Published: 21:41, 19 January 2021
| Updated: 21:49, 19 January 2021
Asylum seekers who have been housed at a barracks in Folkestone have refused to have coronavirus tests.
Around 100 people are said to have caught the virus which many have put down to the conditions they are living in.
Yesterday, KentOnline reported a small number of people living at Napier Barracks had contracted the virus and they were closely following medical advice.
But today, national newspapers have reported that many refused tests and suggested more than 100 people could have the virus.
The minister for immigration compliance, Chris Philp, said: “Despite our best efforts a number of those accommodated at the site have tested positive for coronavirus and are self-isolating.
“It is incredibly disappointing that prior to this a number of individuals refused tests and have been either refusing to self-isolate or follow social distancing rules, despite repeated requests to do so and these being national guidelines to protect the NHS and save lives.
“These individuals could face enforcement action and are not only risking their own health but the health of staff looking after them and the communities who are accommodating them.”
"This cannot be the best the UK has to offer vulnerable people who have fled war and persecution..."
The response has angered local groups who say the conditions they are living in make it impossible to follow guidelines.
Choose Love, a group that helps refugees and displaced people around the world, posted on Twitter: "This is a scandal, but not a surprise.
"Napier Barracks have been described by residents as a prison.
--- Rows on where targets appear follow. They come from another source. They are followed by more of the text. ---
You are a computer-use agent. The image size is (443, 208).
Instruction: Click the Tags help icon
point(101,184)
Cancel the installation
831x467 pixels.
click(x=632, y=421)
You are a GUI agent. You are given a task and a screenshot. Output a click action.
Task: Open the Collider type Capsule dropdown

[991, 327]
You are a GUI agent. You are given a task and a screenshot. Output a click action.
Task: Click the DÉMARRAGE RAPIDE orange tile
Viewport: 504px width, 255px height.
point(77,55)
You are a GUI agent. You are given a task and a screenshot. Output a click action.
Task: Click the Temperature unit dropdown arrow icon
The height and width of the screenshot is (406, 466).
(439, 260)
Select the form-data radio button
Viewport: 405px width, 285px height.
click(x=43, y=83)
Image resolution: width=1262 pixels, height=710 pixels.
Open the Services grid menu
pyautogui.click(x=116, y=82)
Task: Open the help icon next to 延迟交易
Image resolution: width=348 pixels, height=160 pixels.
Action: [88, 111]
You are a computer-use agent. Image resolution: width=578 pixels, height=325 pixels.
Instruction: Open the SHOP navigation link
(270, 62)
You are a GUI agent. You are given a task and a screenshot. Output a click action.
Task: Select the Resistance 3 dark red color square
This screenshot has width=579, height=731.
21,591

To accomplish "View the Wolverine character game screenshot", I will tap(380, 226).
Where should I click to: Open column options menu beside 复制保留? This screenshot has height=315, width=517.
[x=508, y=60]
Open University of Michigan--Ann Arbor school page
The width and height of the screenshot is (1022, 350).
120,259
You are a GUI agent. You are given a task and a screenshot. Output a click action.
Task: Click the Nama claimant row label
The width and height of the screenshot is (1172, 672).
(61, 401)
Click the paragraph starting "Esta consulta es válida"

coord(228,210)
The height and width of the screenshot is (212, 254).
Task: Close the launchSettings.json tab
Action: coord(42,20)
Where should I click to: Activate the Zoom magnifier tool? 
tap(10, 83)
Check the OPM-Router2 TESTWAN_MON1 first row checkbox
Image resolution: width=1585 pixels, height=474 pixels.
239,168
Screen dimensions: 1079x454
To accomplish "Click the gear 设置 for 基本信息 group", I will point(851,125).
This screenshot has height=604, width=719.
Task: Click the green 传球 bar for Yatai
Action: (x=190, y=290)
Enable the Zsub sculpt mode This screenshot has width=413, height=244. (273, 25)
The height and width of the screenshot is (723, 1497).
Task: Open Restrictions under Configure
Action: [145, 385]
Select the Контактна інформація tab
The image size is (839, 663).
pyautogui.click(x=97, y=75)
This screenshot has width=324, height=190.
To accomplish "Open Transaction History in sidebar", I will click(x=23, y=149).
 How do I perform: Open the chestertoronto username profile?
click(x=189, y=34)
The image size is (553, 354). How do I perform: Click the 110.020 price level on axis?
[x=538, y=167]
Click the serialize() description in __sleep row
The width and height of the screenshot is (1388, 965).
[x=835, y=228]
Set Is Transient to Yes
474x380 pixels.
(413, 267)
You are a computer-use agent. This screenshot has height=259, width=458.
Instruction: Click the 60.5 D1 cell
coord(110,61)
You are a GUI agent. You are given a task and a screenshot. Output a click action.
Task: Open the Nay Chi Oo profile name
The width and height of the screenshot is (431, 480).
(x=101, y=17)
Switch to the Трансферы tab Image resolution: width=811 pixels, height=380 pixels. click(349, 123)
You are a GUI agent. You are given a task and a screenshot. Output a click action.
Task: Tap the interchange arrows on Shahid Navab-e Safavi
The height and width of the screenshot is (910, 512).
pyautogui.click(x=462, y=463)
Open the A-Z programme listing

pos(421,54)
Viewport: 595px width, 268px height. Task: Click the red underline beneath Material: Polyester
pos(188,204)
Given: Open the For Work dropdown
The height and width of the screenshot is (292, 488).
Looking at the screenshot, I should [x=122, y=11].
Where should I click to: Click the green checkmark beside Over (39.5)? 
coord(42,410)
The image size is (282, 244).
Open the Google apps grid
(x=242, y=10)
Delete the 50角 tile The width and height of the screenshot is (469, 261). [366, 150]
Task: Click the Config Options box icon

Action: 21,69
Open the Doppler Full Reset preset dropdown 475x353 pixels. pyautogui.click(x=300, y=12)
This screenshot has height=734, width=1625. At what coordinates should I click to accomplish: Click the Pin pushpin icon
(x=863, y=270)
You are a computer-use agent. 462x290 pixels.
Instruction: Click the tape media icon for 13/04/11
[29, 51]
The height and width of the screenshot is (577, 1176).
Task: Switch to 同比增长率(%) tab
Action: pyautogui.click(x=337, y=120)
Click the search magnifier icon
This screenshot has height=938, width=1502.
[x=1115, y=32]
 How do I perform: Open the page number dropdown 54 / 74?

But worse.
"This cannot be the best the UK has to offer vulnerable people who have fled war and persecution.
"We call for an immediate closure of the barracks. All residents must be moved to safe accommodation, granted access to adequate healthcare and be allowed to properly isolate."
Doctors of the World tweeted: "We are concerned by reports of a #COVID19 outbreak at the Napier barracks & what impact this quarantine will have on asylum seekers' health.
"We have repeatedly warned ministers about the risks & unsuitability of the barracks. It's time to shut them down."
Additional staff are onsite to 'support' the asylum seekers, the Home Office said.
It added that guests 'have been reminded of their obligations follow Covid-19 restrictions, including not leaving the site and advised they will be subject to police action in line with the UK population'.
This is not the first time coronavirus has broken out at the centre; an asylum seeker tested positive in October.
There are currently around 400 adult men staying at the military camp after the Home Office turned it into a temporary facility for people seeking asylum in the UK.
It comes as the government body was struggling to house everyone due to the rise in people coming to the country, many in small boats having crossed the English Channel.
Since then, demonstrations have taken place from the service users themselves over the living conditions, and from members of far right groups who protest to the arrangement.
Some of the asylum seekers have been sleeping outside as they say the barracks are cramped and offer little privacy. Others are on hunger strike.
MP for the area, Damian Collins, has called for the centre to be closed as quickly as possible.